Health and care services

Digital health wearables in active and healthy lifestyles of older people and carers

Shailey Minocha, a professor at The Open University discusses her recent research programme which investigated whether and how wearable activity monitoring technologies can contribute towards active and healthy ageing.

The Digital Health Wearables Research programme focussed on the roll-out of wearables to support active and healthy ageing, in self management of health for older people and carers, and in monitoring the health of the people being cared for.

Examples of off-the-shelf activity monitoring technologies include those from Samsung, Fitbit and Garmin, and smartwatches. These devices help to track activity such as walking (steps, distance walked, or flights of stairs climbed), heart rate, sleep patterns, and route of walking or location via GPS navigation. These devices work in conjunction with a mobile application (app) on a smartphone, or a tablet, or a desktop computer on which the app’s data dashboard is displayed.
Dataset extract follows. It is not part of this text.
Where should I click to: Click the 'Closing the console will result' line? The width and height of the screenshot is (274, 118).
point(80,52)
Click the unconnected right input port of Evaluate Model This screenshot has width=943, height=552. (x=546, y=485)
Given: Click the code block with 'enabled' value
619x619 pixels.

Assesing Northern Ireland’s Active Ageing Strategy (2016-2021), which focuses on leading healthy, active and independent lives while ageing and on increasing the average healthy lifespan of citizens, there is a need to encourage physical activity as people get older to preserve mobility and motor skills.
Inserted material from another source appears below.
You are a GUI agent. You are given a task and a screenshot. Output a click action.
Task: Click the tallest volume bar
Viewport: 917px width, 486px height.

Regular physical activity attenuates many of the health risks associated with obesity, cardiovascular disease, diabetes, depression and anxiety, and cognitive decline. Walking has been shown to improve cognitive performance in older people. Our previous research has shown that walking with others can help reduce social isolation and loneliness among people aged 55 and over. Among carers, our focus has been on unpaid and informal carers, which is anyone who cares, unpaid, for a friend or family member who, due to illness, disability, a mental health problem or an addiction, cannot cope without their support. Caring responsibilities can have an adverse impact on the physical and mental health of those who care which can affect a carer’s effectiveness.
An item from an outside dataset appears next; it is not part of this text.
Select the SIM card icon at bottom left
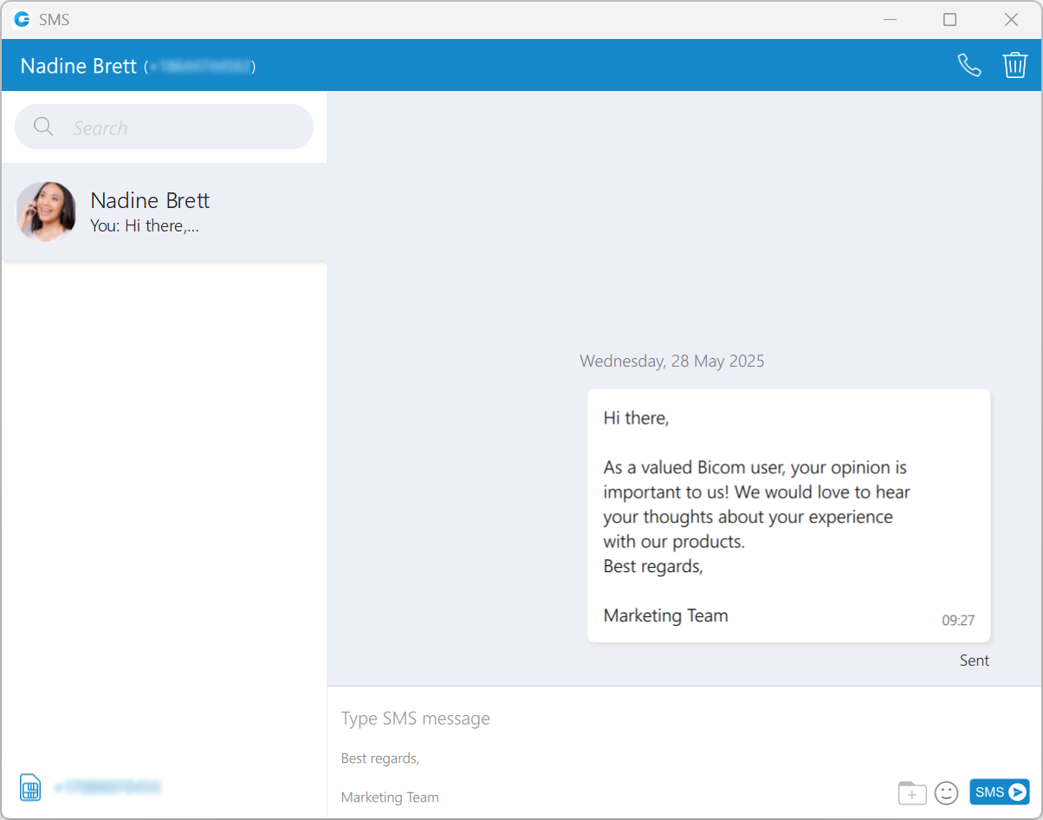click(x=29, y=787)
Through this research programme, we have raised awareness of the role of activity monitors, which are normally targeted to younger people, for healthier lifestyles of older people and carers.

With the growth of the digital healthcare sector and Digital NHS, digital health wearables and apps will play an increasingly significant role in healthcare for people of all ages, such as managing specific medical conditions, for example, related to the heart and respiratory system, and during recuperation by people.

If people are acquainted with the off-the-shelf activity monitors, they will develop digital health literacy skills to work with specialised digital health wearables when digital NHS becomes an integral part of treatment plans.

Policy recommendations

We have developed evidence-based strategies for older people and carers, looking at how they can integrate activity monitors in their daily routines. Further, we have shown how activity monitors and similar digital health wearables could be used for monitoring of the health of the person being cared for, and to inform healthcare professionals to influence and plan medical interventions.

We have informed design of activity monitors and applications by involving manufacturers as one of the key stakeholders in the research programme. As a result of our research findings, Samsung UK has redesigned its ACTIVAGE app to strengthen the carer and person being cared for (end-user) relationship along with managing the carer health under the same application.

“If people are acquainted with the off-the-shelf activity monitors, they will develop digital health literacy skills to work with specialised digital health wearables when digital NHS becomes an integral part of treatment plans.”

The ACTIVAGE app is being launched across Europe as a part of an EU-funded project ACTIVAGE. The re-design of the app based on the evidence from our project will have a positive effect to the caring relationships via the activity monitoring technologies across Europe where this app and other technologies are being trialled.

The evidence-based outcomes of our research programme to charities and policy makers are being used to support active and healthy ageing in communities and for influencing social prescribing policies to address social isolation and loneliness.

We are conscious that there may be socio-economic barriers for adoption of activity-tracking technologies or similar digital health wearables or apps as they require access to the internet, access to a tablet or desktop computer or a smartphone. Further, people need to be digitally skilled to set up these devices and to use them, and, they may still require support from family, friends or formal support via their doctors and other healthcare professionals, and digital health literacy skills to draw out interpretations from the data from such devices and apps. Finally, their medical conditions, age, and any mobility constraints may prevent the adoption and use of these technologies.

We have made 16 policy recommendations in our policy paper presented as part of the Knowledge Exchange Seminar Series (KESS) at the Northern Ireland Assembly on 14 March 2018, to specifically address the barriers for adoption and use of digital health wearables for activity and healthy life styles, for self-monitoring and self-management of health, and in caring.

In addition, we have highlighted how addressing infrastructural factors such as: damaged or uneven pavements; pavement parking; lack of benches or resting places; lack of public toilets; lack of crossing points, or inadequate crossings; and risk of slipping by ice during winter or after an excessive rainfall will make walking safe and easy for people of all ages.

The research programme was funded by Sir Halley Stewart Trust (2016-2017) and the ESRC Impact Acceleration Account (2017-2019). 
Collaborating partners are: Age UK Milton Keynes (MK) and Carers MK, Institute of Population Ageing at the University of Oxford and Samsung UK.